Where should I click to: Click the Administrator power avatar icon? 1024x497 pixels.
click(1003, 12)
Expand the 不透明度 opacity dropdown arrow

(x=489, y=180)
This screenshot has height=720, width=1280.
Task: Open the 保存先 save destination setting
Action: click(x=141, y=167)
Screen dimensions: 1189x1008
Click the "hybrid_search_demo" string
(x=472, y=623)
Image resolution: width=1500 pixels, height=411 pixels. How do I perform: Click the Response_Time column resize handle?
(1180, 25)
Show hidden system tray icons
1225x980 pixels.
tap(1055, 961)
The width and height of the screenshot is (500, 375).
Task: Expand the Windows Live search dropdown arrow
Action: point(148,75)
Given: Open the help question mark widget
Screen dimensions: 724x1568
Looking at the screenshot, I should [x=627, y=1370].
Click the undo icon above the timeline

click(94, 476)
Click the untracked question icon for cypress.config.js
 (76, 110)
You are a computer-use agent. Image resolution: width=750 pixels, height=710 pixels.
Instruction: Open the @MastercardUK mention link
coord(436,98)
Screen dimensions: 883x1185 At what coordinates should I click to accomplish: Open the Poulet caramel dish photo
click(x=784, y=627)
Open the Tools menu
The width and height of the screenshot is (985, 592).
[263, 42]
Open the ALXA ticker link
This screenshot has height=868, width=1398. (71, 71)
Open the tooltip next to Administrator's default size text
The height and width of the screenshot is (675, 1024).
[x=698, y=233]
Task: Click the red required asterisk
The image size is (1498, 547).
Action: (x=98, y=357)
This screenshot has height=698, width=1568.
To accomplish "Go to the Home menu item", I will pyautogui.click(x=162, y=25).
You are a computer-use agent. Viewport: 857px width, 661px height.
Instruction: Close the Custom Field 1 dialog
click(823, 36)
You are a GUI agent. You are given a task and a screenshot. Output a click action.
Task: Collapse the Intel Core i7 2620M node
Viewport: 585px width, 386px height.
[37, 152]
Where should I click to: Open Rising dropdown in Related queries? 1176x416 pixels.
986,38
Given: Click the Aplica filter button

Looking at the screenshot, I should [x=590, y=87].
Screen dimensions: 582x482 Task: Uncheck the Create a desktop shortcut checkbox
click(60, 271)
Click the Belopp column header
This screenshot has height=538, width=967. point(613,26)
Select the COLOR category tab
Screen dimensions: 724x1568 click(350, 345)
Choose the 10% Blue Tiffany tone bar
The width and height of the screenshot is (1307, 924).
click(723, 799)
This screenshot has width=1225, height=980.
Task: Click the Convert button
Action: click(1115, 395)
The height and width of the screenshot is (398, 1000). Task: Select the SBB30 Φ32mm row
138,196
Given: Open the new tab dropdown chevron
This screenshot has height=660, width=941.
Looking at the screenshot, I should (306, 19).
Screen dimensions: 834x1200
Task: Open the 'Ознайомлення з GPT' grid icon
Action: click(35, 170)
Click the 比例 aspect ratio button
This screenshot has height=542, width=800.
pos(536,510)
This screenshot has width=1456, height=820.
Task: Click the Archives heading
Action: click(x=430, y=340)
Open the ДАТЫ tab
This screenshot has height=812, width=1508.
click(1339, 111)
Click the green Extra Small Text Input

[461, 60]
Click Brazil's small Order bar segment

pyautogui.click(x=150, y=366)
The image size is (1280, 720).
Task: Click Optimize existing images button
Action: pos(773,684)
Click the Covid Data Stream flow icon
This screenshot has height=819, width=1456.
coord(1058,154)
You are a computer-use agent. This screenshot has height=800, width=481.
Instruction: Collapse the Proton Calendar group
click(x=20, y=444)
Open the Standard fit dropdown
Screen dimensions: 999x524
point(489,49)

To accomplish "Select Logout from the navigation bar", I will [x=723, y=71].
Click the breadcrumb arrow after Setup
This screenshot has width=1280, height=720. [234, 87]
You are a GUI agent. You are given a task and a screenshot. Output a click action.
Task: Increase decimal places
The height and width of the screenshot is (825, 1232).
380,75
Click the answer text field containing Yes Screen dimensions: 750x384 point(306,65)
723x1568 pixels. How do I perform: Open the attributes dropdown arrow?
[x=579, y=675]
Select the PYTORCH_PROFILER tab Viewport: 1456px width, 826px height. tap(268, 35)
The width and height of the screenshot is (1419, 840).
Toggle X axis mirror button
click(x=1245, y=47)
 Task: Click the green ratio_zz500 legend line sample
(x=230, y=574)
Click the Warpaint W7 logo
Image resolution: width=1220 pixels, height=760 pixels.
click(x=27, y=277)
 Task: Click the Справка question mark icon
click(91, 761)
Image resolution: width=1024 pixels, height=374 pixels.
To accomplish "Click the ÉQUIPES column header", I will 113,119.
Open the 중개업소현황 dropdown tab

================================

Problem requirements:
Convert the lines above into a numbered list, leaving out the blank lines.

Response to the exercise:
1. Where should I click to: Click the Administrator power avatar icon? 1024x497 pixels.
2. click(1003, 12)
3. Expand the 不透明度 opacity dropdown arrow
4. (x=489, y=180)
5. This screenshot has height=720, width=1280.
6. Task: Open the 保存先 save destination setting
7. Action: click(x=141, y=167)
8. Screen dimensions: 1189x1008
9. Click the "hybrid_search_demo" string
10. (x=472, y=623)
11. Image resolution: width=1500 pixels, height=411 pixels. How do I perform: Click the Response_Time column resize handle?
12. (1180, 25)
13. Show hidden system tray icons
14. 1225x980 pixels.
15. tap(1055, 961)
16. The width and height of the screenshot is (500, 375).
17. Task: Expand the Windows Live search dropdown arrow
18. Action: point(148,75)
19. Given: Open the help question mark widget
20. Screen dimensions: 724x1568
21. Looking at the screenshot, I should [x=627, y=1370].
22. Click the undo icon above the timeline
23. click(94, 476)
24. Click the untracked question icon for cypress.config.js
25.  (76, 110)
26. You are a computer-use agent. Image resolution: width=750 pixels, height=710 pixels.
27. Instruction: Open the @MastercardUK mention link
28. coord(436,98)
29. Screen dimensions: 883x1185 At what coordinates should I click to accomplish: Open the Poulet caramel dish photo
30. click(x=784, y=627)
31. Open the Tools menu
32. The width and height of the screenshot is (985, 592).
33. [263, 42]
34. Open the ALXA ticker link
35. This screenshot has height=868, width=1398. (71, 71)
36. Open the tooltip next to Administrator's default size text
37. The height and width of the screenshot is (675, 1024).
38. [x=698, y=233]
39. Task: Click the red required asterisk
40. The image size is (1498, 547).
41. Action: (x=98, y=357)
42. This screenshot has height=698, width=1568.
43. To accomplish "Go to the Home menu item", I will pyautogui.click(x=162, y=25).
44. You are a computer-use agent. Viewport: 857px width, 661px height.
45. Instruction: Close the Custom Field 1 dialog
46. click(823, 36)
47. You are a GUI agent. You are given a task and a screenshot. Output a click action.
48. Task: Collapse the Intel Core i7 2620M node
49. Viewport: 585px width, 386px height.
50. [37, 152]
51. Where should I click to: Open Rising dropdown in Related queries? 1176x416 pixels.
52. 986,38
53. Given: Click the Aplica filter button
54. Looking at the screenshot, I should [x=590, y=87].
55. Screen dimensions: 582x482 Task: Uncheck the Create a desktop shortcut checkbox
56. click(60, 271)
57. Click the Belopp column header
58. This screenshot has height=538, width=967. point(613,26)
59. Select the COLOR category tab
60. Screen dimensions: 724x1568 click(350, 345)
61. Choose the 10% Blue Tiffany tone bar
62. The width and height of the screenshot is (1307, 924).
63. click(723, 799)
64. This screenshot has width=1225, height=980.
65. Task: Click the Convert button
66. Action: click(1115, 395)
67. The height and width of the screenshot is (398, 1000). Task: Select the SBB30 Φ32mm row
68. 138,196
69. Given: Open the new tab dropdown chevron
70. This screenshot has height=660, width=941.
71. Looking at the screenshot, I should (306, 19).
72. Screen dimensions: 834x1200
73. Task: Open the 'Ознайомлення з GPT' grid icon
74. Action: click(35, 170)
75. Click the 比例 aspect ratio button
76. This screenshot has height=542, width=800.
77. pos(536,510)
78. This screenshot has width=1456, height=820.
79. Task: Click the Archives heading
80. Action: click(x=430, y=340)
81. Open the ДАТЫ tab
82. This screenshot has height=812, width=1508.
83. click(1339, 111)
84. Click the green Extra Small Text Input
85. [461, 60]
86. Click Brazil's small Order bar segment
87. pyautogui.click(x=150, y=366)
88. The image size is (1280, 720).
89. Task: Click Optimize existing images button
90. Action: pos(773,684)
91. Click the Covid Data Stream flow icon
92. This screenshot has height=819, width=1456.
93. coord(1058,154)
94. You are a computer-use agent. This screenshot has height=800, width=481.
95. Instruction: Collapse the Proton Calendar group
96. click(x=20, y=444)
97. Open the Standard fit dropdown
98. Screen dimensions: 999x524
99. point(489,49)
100. To accomplish "Select Logout from the navigation bar", I will [x=723, y=71].
101. Click the breadcrumb arrow after Setup
102. This screenshot has width=1280, height=720. [234, 87]
103. You are a GUI agent. You are given a task and a screenshot. Output a click action.
104. Task: Increase decimal places
105. The height and width of the screenshot is (825, 1232).
106. 380,75
107. Click the answer text field containing Yes Screen dimensions: 750x384 point(306,65)
108. 723x1568 pixels. How do I perform: Open the attributes dropdown arrow?
109. [x=579, y=675]
110. Select the PYTORCH_PROFILER tab Viewport: 1456px width, 826px height. tap(268, 35)
111. The width and height of the screenshot is (1419, 840).
112. Toggle X axis mirror button
113. click(x=1245, y=47)
114.  Task: Click the green ratio_zz500 legend line sample
115. (x=230, y=574)
116. Click the Warpaint W7 logo
117. Image resolution: width=1220 pixels, height=760 pixels.
118. click(x=27, y=277)
119.  Task: Click the Справка question mark icon
120. click(91, 761)
121. Image resolution: width=1024 pixels, height=374 pixels.
122. To accomplish "Click the ÉQUIPES column header", I will 113,119.
123. Open the 중개업소현황 dropdown tab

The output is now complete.